Because that was what he would say – they’re idiots and they deserve it. They shouldn’t have called something like this for free and expecting it to be free. They should have paid closer attention to the prompts. They should not have ever called this. They should not even believe they could ever get help from a psychic. They’re stupid and they deserve it. And that is what he would say to me.
I know, its only money. But sometimes that’s just what people need – to pay their rent, put food on the table. To get their baby new shoes. Money.
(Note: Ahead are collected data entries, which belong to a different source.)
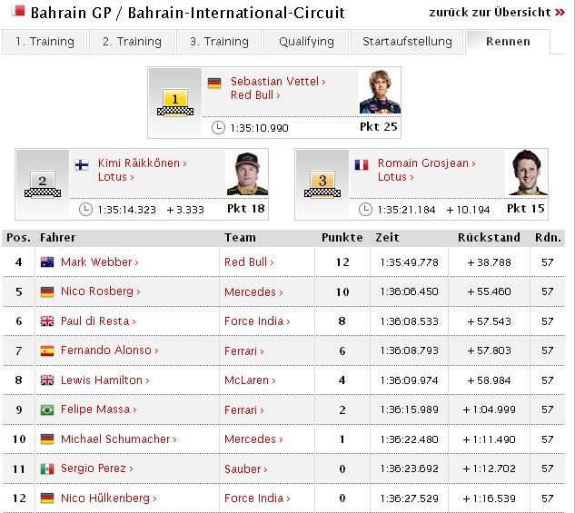Select the Startaufstellung tab
Image resolution: width=575 pixels, height=513 pixels.
tap(408, 42)
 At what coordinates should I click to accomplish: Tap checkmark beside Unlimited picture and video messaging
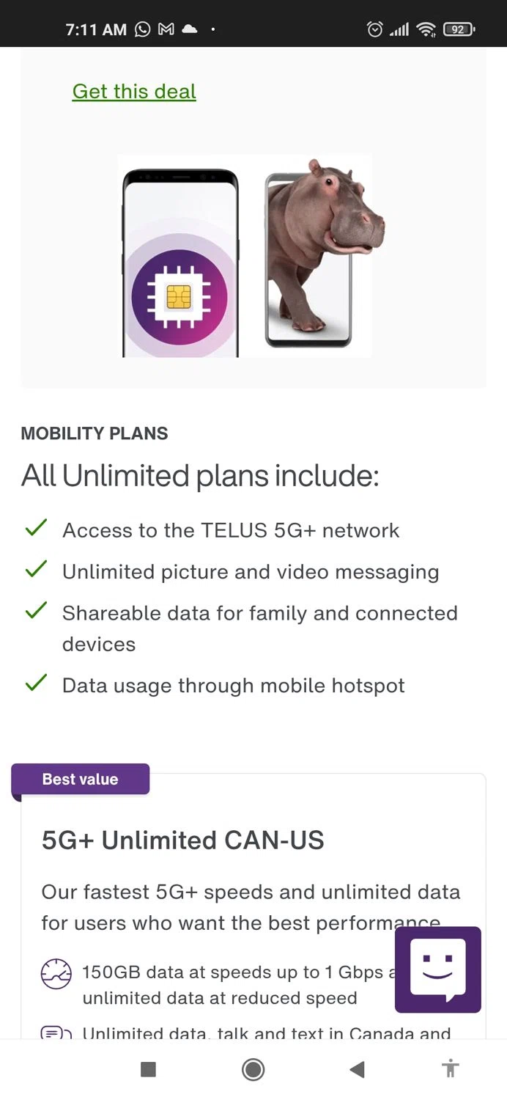[36, 570]
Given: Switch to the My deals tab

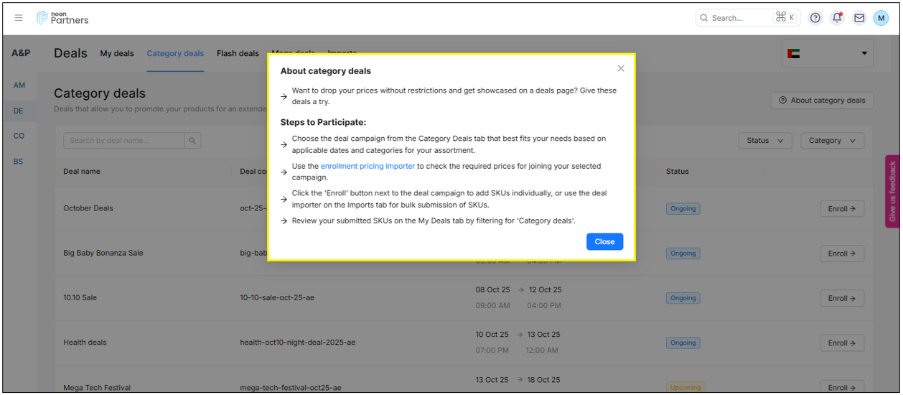Looking at the screenshot, I should point(117,53).
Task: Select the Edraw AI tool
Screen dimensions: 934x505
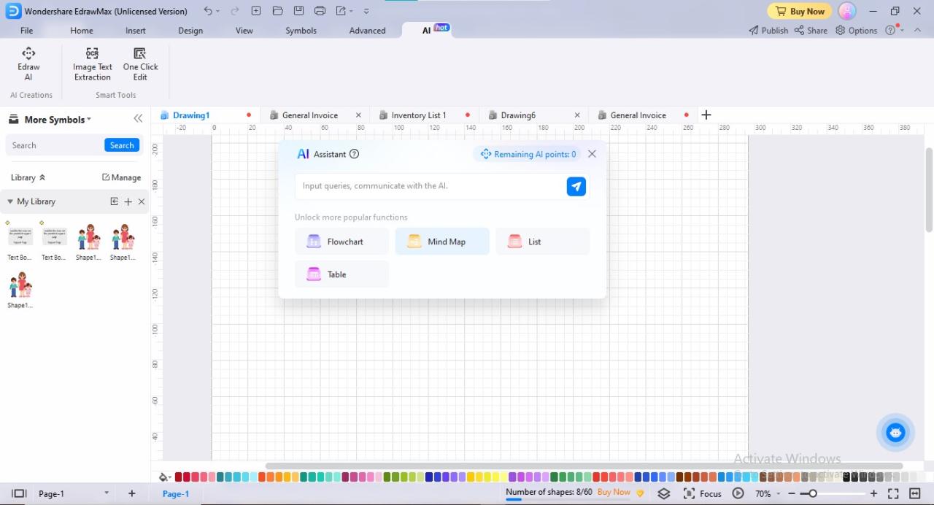Action: pos(28,62)
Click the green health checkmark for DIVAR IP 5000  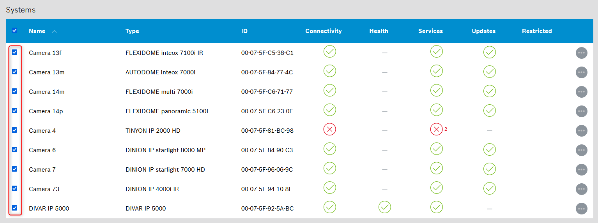384,207
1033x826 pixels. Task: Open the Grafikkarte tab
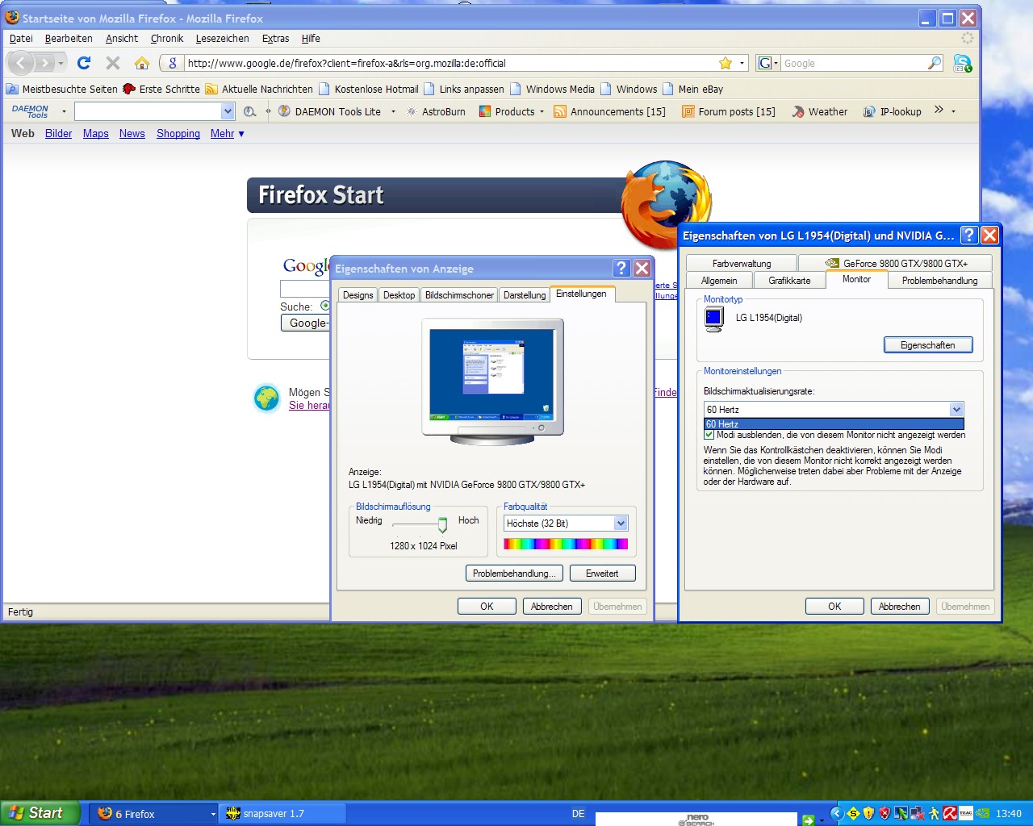point(789,281)
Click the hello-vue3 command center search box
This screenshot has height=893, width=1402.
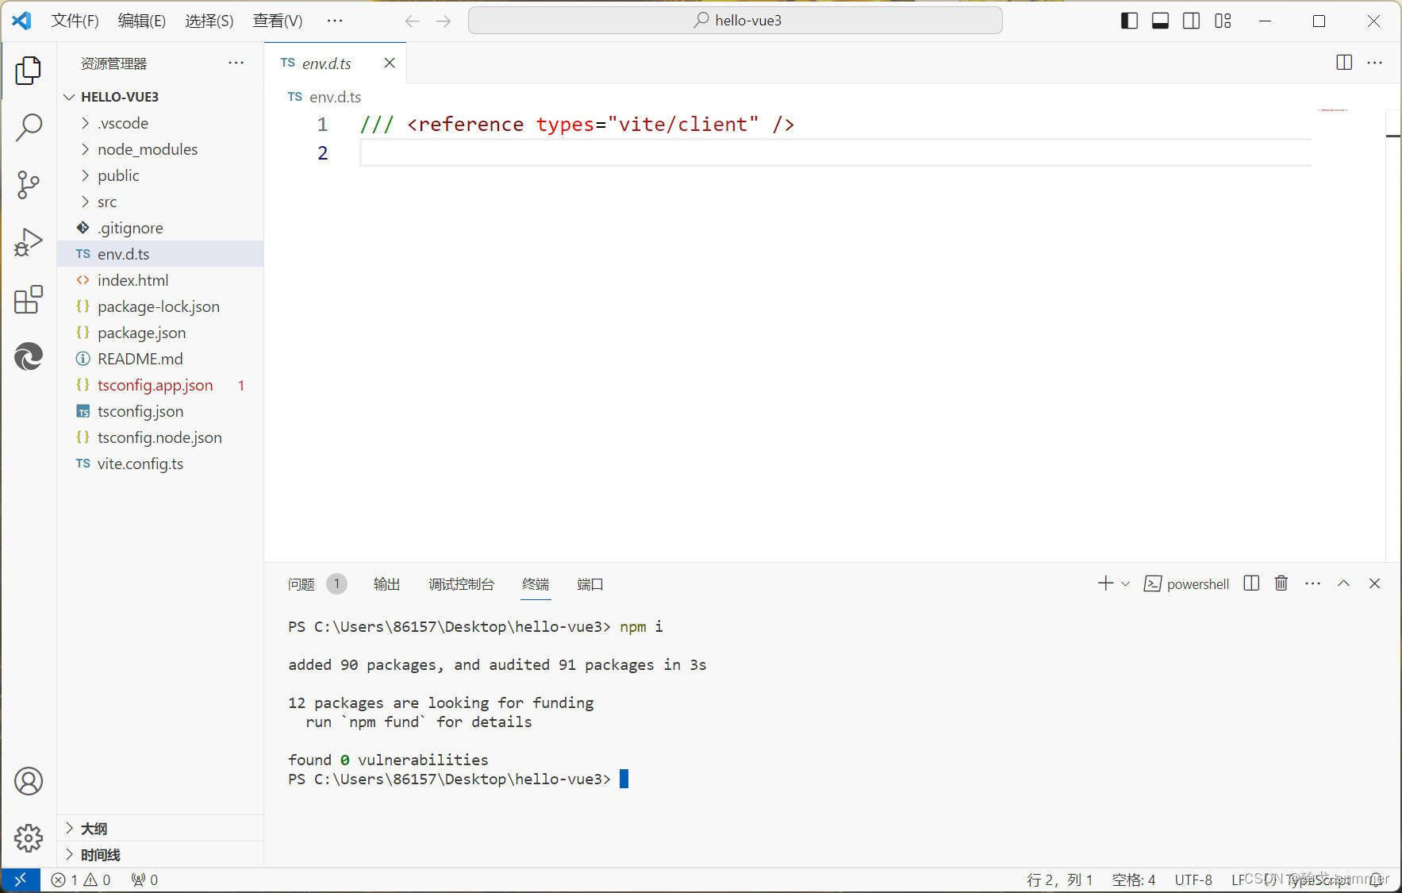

And last night, it was a great Monday night game. I don’t know who won. I don’t even know who played! But I was loaded. And I am still loaded, here at work – on a Tuesday morning … when I get up, 10 minutes before my first break, and I say – this is complete bullshit, I fucking quit!
And so I call my brother, tell him to come pick me up, throw off my goddamn headset, didn’t even log out, and just went and pushed the glass doors open, walked outside into the sun and kicked up dust … waiting. For that white Dodge Colt to come pick me up.
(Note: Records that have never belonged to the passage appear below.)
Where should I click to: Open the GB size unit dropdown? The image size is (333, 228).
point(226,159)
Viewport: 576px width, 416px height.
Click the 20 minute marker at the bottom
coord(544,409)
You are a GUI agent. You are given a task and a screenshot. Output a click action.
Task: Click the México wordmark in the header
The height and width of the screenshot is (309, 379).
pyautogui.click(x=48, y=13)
And then I think we went for drinks. The Evergreen S'lounge. Pedros. Mexico Lindo. The Hideaway. Mountain Mike’s. Wherever. Didn’t matter, it was all good. Behind the Quick-E Mart. Didn’t matter, it was a drink.
So then maybe 6 months later and he is driving me to the rehab in Santa Clara at 7AM, braving that traffic. Bay area sun streaking through windshield. Me with my foot up on dash, leaning back, listening to whatever it was at the time. Could have been Melvins, Charlie Mingus, Utah Phillips. Maybe it was just radio. Maybe it was KFJC, wave of the west.
Me smoking cigarettes. He never minding, even though he never smoked. Patrick always said that people who smoke are more interesting than those who don’t.
And now I don’t. And I gotta get up at 4AM to hit that gym. For my spinning class.